Quote from aznurse1
What I don't like, as an nurse, is how unprepared and unaccepting we are as a society in regards to death. So that frequently when I meet a patient that is dying, my experience is that there is no preparation or acknowledgement or acceptance of the event. This especially true for family members.
Please note, I'm am not talking about an untimely death or emergent situation. I am talking about death from old age or death from the natural progression of chronic multiple disease processes or illnesses associated with certain death. This is the most frustrating for me when I am working with a very old patient with heart disease, copd, diabetes, cancer, stroke , etc, etc and family members who are suprised and opposed to death.
It is stressful when a patient or family member does not understand/accept/have any interest in knowing about DEATH. Instead, in the hospital, its made to be some kind of emergency on a physical/emotional basis for the nurse. I find that extremely stressful for myself because the family members want something done right away so that the patient doesn't have to die....The kind of thoughts that go through my mind sometimes include, "are you kidding me?" when I'm told to get the doctor "NOW" to "FIX" someone who is dying.
as a hospice nurse, i get extremely frustrated that we as a society, are so anti-death.

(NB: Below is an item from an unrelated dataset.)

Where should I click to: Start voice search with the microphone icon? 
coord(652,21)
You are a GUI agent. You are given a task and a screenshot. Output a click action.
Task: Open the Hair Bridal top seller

more often than not, people seem to be more focused on the dying's quantity
of life, and not quality.
that yes, we will do everything possible to prolong the dying process.
it is even evidenced on the forums, where a poster will start a thread about dying/death, and there is little response to it.
plenty of readers, but little response.
over the years, i have also learned that families for the most part, ARE unwilling to let go.
it doesn't matter if mom is 103yo or that dad has mets ca, arf, advanced chf, etc.
we/drs are expected to do everything possible to work God's miracles.
otoh, (too) many doctors are grossly inexperienced with eol issues, and for whatever reason, will aggressively treat til the pt's last gasping breath.
i have no problems working with the dying.
for me, it's a privilege and often a challenge...
as each death is unique to the person, their etios, their psych, their attitudes, fears, etc.
op, my heartfelt condolences for the loss of your mom.
may time bring you comfort and healing.